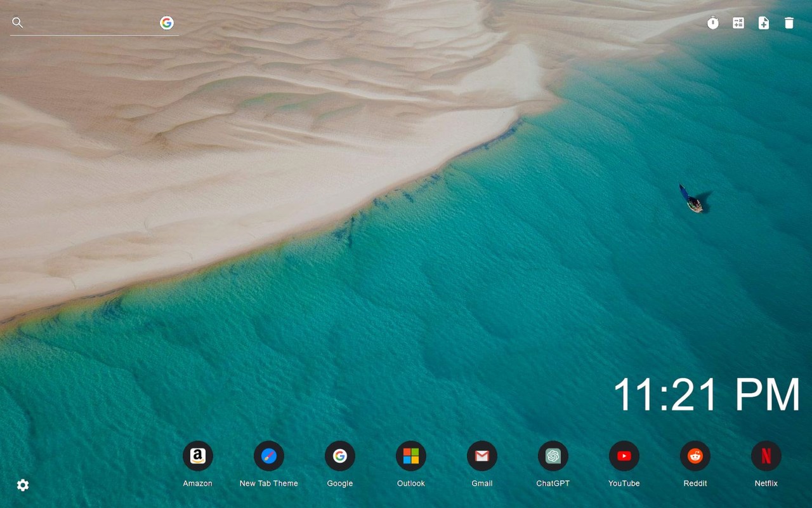812x508 pixels.
Task: Click the search magnifier icon
Action: click(x=17, y=23)
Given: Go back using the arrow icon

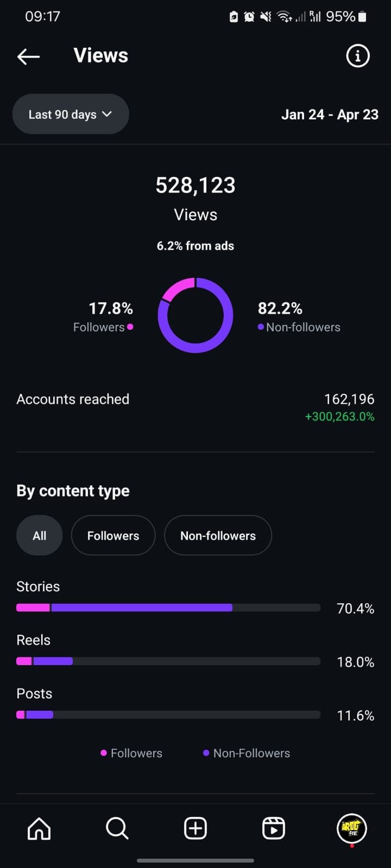Looking at the screenshot, I should (28, 56).
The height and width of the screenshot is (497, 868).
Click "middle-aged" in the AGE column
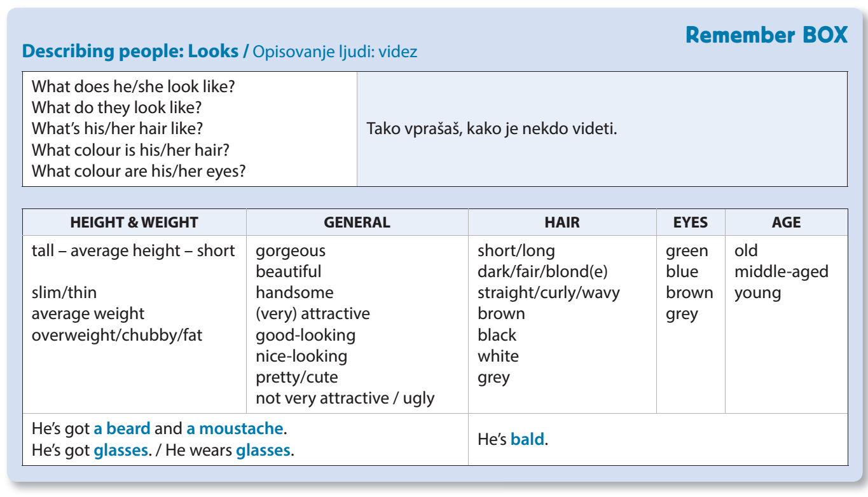pos(781,272)
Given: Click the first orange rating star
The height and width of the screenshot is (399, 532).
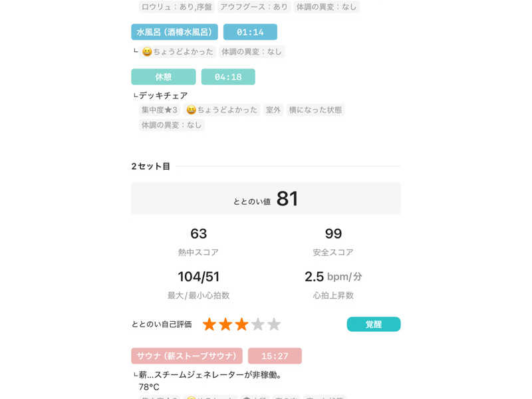Looking at the screenshot, I should point(209,325).
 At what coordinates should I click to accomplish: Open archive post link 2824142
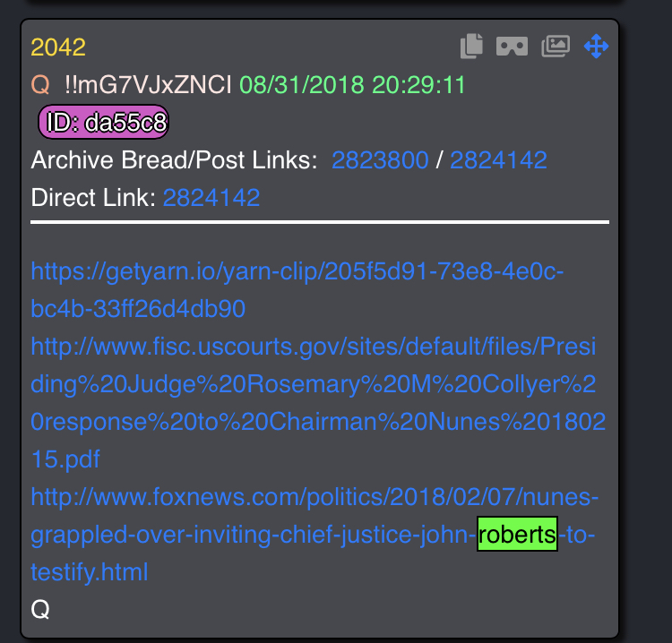498,160
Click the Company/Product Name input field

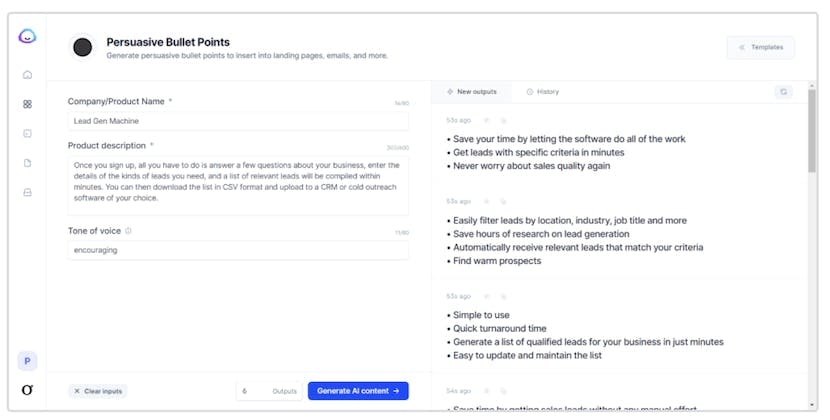tap(238, 121)
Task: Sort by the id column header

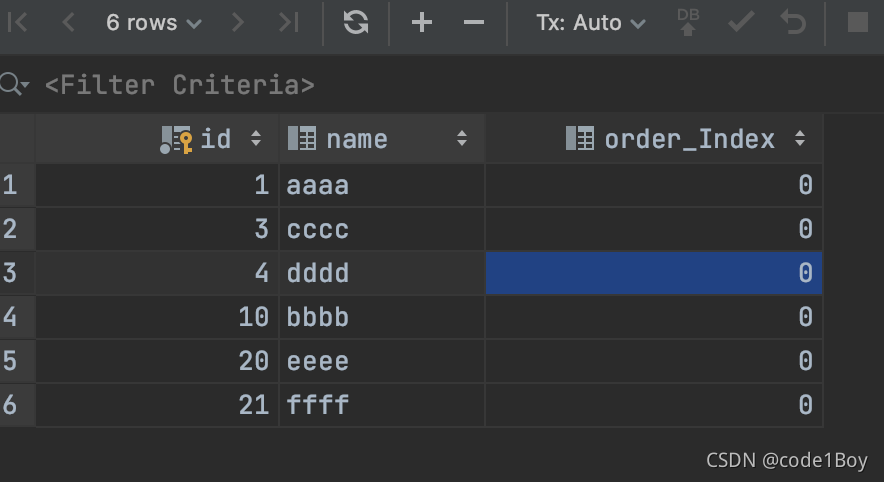Action: point(215,139)

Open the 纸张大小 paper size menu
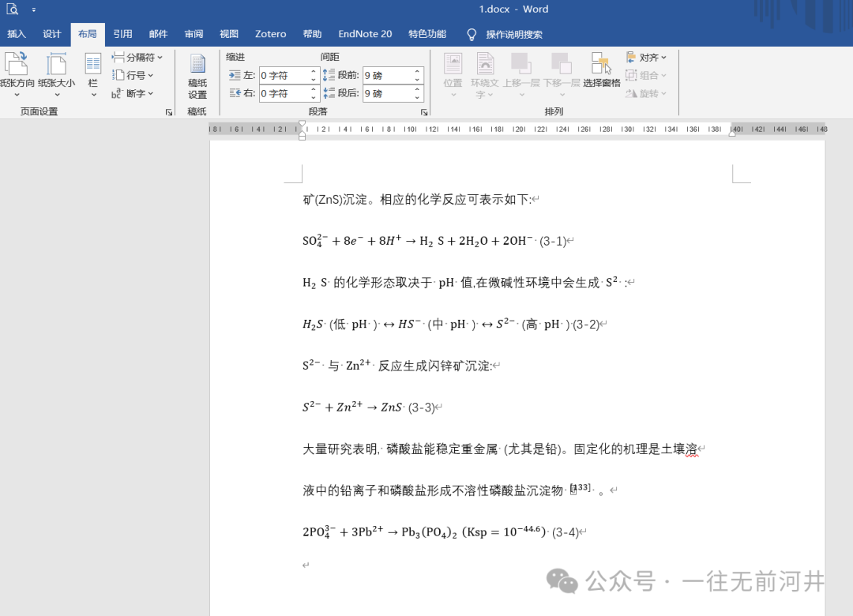point(56,75)
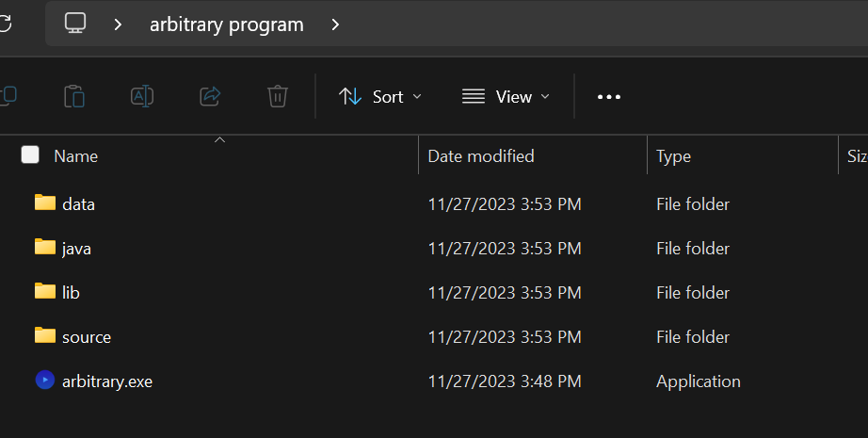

- Problem to work on -
Pictures stay out; retype only the lines from the line containing "The height and width of the screenshot is (399, 532)." through the end of the listing, inclusive, exactly as they appear.

- Solution below -
The height and width of the screenshot is (399, 532).
Looking at the screenshot, I should point(209,325).
 At what coordinates should I click to accomplish: Open archive post link 2824142
498,160
Click the Company/Product Name input field

tap(238, 121)
Task: Sort by the id column header

Action: point(215,139)

Open the 纸张大小 paper size menu
point(56,75)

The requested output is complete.